Saturday, May 1, 2010
8:30 AM. 10 years out of your life, eh, Papa?
Fucking right. 10 years out of my writing life, which is my closest, most precious, part. Everything else in my life was sort of relaxing from it, or holding it away.
And from 1940 to 1950 you weren’t able to punish anything but Men At War. (I don’t know why I wrote “punish” instead of “publish.”)
Bearing in mind that writing is one thing and publishing is another. But the real chunk out of my writing life was between the rest period after Bell and the time after the war was over when I could start working again. But so much was changed, lost — that is what Islands was about, irretrievable Loss and what you had to do to deal with it in a manly way, instead of falling into self-pity or despair. A man had to know how to use his despair to build something.
Assuming you could retain faith in the value of building something.
Exactly. Or — if you couldn’t — you had to proceed anyway. What else was there to do? Having fun isn’t fun if you don’t offset it with some meaningful work.
The Q-Boat work was meaningful.
Yes it was, but it wasn’t my work, particularly. I mean, it was work that I was fitted to do, and it was necessary work, but it wasn’t writing. Accumulating raw materials, maybe.
And the work in France?
Well, more than anything, that was the cause of bitterness. I did a good job and couldn’t talk about it. The Army knew I did a good job, and had to pretend I didn’t, had to pretend it didn’t know, had to pretend to investigate, even. And the end result was that I couldn’t even use it in my writings.
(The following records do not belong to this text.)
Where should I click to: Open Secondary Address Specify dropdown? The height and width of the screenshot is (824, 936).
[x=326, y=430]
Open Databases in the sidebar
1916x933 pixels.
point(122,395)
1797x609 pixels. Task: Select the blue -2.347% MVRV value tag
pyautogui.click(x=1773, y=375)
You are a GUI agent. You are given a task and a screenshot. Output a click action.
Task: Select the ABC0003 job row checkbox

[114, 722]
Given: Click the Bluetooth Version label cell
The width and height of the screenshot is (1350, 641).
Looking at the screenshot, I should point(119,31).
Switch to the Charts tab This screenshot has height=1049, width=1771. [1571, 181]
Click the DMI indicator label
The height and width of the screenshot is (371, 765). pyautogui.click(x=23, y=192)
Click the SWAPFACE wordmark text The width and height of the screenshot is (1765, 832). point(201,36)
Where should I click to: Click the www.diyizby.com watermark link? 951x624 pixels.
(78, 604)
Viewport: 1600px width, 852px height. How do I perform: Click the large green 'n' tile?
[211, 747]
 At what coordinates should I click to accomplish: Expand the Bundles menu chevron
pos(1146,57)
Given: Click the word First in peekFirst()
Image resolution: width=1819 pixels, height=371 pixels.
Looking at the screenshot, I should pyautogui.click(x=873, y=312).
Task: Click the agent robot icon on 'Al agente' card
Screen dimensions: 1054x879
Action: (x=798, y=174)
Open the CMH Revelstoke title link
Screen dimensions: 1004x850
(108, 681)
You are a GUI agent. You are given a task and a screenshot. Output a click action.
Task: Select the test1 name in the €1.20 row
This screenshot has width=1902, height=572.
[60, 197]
What did you think of your war reporting?
It didn’t have much permanent value, and I acquired the knowledge it gave me at too high a price. I didn’t realize at the time, but that concussion in London was too high a price even all by itself.
I found your “First Poem To Mary” very revealing. Maybe more revealing than anything else you put into poetry.
Not quite ready to say “verse,” eh?
Well, it’s good free-form poetry, but what do I know about poetry?
You — knowing me and knowing my life — could read into that poem and see things.
Yes — like you expected to die in that boat, and so did those around you — or was that just romancing?
You go attack a submarine in a 38-foot boat and tell me if you expect to survive. But the war gods smiled on us, and we couldn’t catch the son of a bitch, so we lived.
Pardon a naïve question. If you expected to die if you engaged the sub — why engage it? I mean, what good would it do anybody for you to be killed without doing it any harm?
You couldn’t know that. We had our plans and we had been out there hoping for just a chance. So here was the chance. What should we have done? Play possum? Run? What would that say about us and our way we had been thinking of ourselves? Would you want to live with that memory for the rest of your life? And — maybe it would’ve worked! Probably if it did work, it would be the only time in the war it would. That would be something to remember.
And something to show Martha?
I was already past worrying about impressing Marty. She had her mind made up that I didn’t care about the important things and was just fishing and boozing out there. If we’d come in with a sub, or had a confirmed kill, signed off by CINCLANT, she’d have just said, “the sub must have interrupted the fishing.” She wasn’t going to give me the time of day, as you put it. She’d washed her hands of me, even if she didn’t quite know it. And I was about finished with her, too, and I was a lot closer to knowing it than she was.
Was Wolfie a British agent? I presume you know, now.
He was who he was, and that background assured his loyalty. America and England thought of themselves as having common interests in those days. There wasn’t the strain in him that such a straddle would cause today.
So — yes?
Yes, but not formally. He was willing to keep his friends informed. He wasn’t spying on me, if that’s what you mean (and it is, a bit). He was a good man and a valued friend.
Your portrait of Henry certainly is unclouded, if a little vague.
There were some things I didn’t think I should say. And anyway, fiction isn’t history.
Who is the original of Willie?
Nobody in the singular. I patched together some GIs from France and used a liberal imagination and put in a couple of Marines from the Pacific.
His function was Don Saxon, but he was invented otherwise.
As was Paxtchi, I suppose.
You’re getting on factual thin ice, and you can feel the ice cracking.
I can indeed. Enough for now?
Enough, I think. I’m getting mentally restless.